◆ **TEXT SECTION**
----

Khursand, a trans activist, artist and an entrepreneur, is working to increase visibility of transgender community within the heavily binary patriarchal society.

Khursand runs a production company, Noutankey Productions, which conceives and produces theater, video reports, documentaries, short films, public service messages (PSMs) and other creative genres of visual narratives for digital audience. She established the company to produce informational entertaining content and aims to weave the concerns and problems of transgender community.

She believes that online spaces are the most appropriate medium to sensitize the society towards trans community and to raise the voice against ill-literacy, ignorance towards HIV, STDs, wrong practices, unemployment, disconsolate living and other deplorable oblivions existing within the trans community.

“It is a breakthrough towards the vision of social inclusion of transgender community.”

Khursand Bayar Ali on passing of The Pakistan Transgender Persons (Protection of Rights) Act 2018

Khursand was formerly associated with UN subsidiaries working on policy development for trans community in the sub-continent and served as an honorary chairing committee member for the key populations in Global Fund. She has also worked in Pakistan’s National HIV Aids Control Program.

Her success doesn’t stop her from learning and networking further. She is constantly looking online for events that she believes will help her promote trans rights, and has participated in many national and international conferences, symposiums and online webinars to learn about the problems of trans community and their solutions in different societies. She represented Pakistan and its trans community at the Muslim Transgender Conference in Nepal in early 2019.  “Online space helps me to grab opportunities like these to learn, travel, network and attract the attention.” She explains, “The event provided me the opportunity to earn respect in my Muslim society where KhwajaSaras are generally seen as morally bankrupt.”

----

◆ **PROVIDED RECORDS**
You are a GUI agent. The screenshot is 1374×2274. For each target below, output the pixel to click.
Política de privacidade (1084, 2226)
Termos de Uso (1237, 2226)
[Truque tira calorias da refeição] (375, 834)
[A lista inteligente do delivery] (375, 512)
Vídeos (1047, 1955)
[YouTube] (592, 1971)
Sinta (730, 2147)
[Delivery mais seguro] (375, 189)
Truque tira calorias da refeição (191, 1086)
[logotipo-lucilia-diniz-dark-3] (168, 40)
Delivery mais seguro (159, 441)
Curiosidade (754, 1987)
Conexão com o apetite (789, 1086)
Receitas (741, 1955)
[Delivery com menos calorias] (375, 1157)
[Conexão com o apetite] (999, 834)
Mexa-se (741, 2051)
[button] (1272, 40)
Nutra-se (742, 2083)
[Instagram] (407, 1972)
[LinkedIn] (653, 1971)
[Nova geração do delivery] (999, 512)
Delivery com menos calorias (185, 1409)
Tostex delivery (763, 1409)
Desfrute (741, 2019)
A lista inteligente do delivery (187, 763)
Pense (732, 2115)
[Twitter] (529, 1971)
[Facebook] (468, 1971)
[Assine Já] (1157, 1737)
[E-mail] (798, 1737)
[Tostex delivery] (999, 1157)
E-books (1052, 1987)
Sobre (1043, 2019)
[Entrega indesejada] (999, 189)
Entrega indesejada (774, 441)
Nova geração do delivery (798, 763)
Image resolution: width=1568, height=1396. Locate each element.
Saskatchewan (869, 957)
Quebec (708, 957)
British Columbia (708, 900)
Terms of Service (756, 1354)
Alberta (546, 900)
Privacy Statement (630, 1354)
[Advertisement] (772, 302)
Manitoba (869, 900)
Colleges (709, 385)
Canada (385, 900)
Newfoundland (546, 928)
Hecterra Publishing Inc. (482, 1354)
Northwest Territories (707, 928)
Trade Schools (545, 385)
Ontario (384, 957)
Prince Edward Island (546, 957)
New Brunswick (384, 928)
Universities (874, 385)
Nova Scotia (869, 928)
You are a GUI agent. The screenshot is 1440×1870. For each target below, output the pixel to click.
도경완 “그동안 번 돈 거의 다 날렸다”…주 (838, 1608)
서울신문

----

◆ **COMPLETE THE FOLLOWING**
1. In the profile of Khursand, what is the name of the production company she runs?
2. Print the part of the profile of Khursand between "Khursand, a trans" and "the trans community.", inclusive.
3. Carry on the profile of the trans activist Khursand past its final sentence.

◆ **RESPONSES BY TASK**
1. Noutankey Productions.

2.
Khursand, a trans activist, artist and an entrepreneur, is working to increase visibility of transgender community within the heavily binary patriarchal society.

Khursand runs a production company, Noutankey Productions, which conceives and produces theater, video reports, documentaries, short films, public service messages (PSMs) and other creative genres of visual narratives for digital audience. She established the company to produce informational entertaining content and aims to weave the concerns and problems of transgender community.

She believes that online spaces are the most appropriate medium to sensitize the society towards trans community and to raise the voice against ill-literacy, ignorance towards HIV, STDs, wrong practices, unemployment, disconsolate living and other deplorable oblivions existing within the trans community.

3.
As a community coordinator, she also contributed her two-cents while struggling with eminent scholars, legal experts, human rights advocates and senior community activists and allies behind the Transgender Persons (Protection of Rights) Act 2018, lately passed in Pakistan. “Outsiders may not realize what promulgation of transgender rights law [means] to us – for a community which was living in their own country without any identification and without having access to basic needs such as right to inheritance, travel, education, health and employment,” Khursand says, “It is a breakthrough towards the vision of social inclusion of transgender community.”

Khursand Bayar Ali says digital media steers her to new arena to leap in to claim her share in every space.

She believes the implementation of law is a milestone left to achieve. “I am still a part of policy-making body working to identify and eliminate the discriminatory laws in constitution against the transgender community to help them exercise their civil rights fully,” she adds.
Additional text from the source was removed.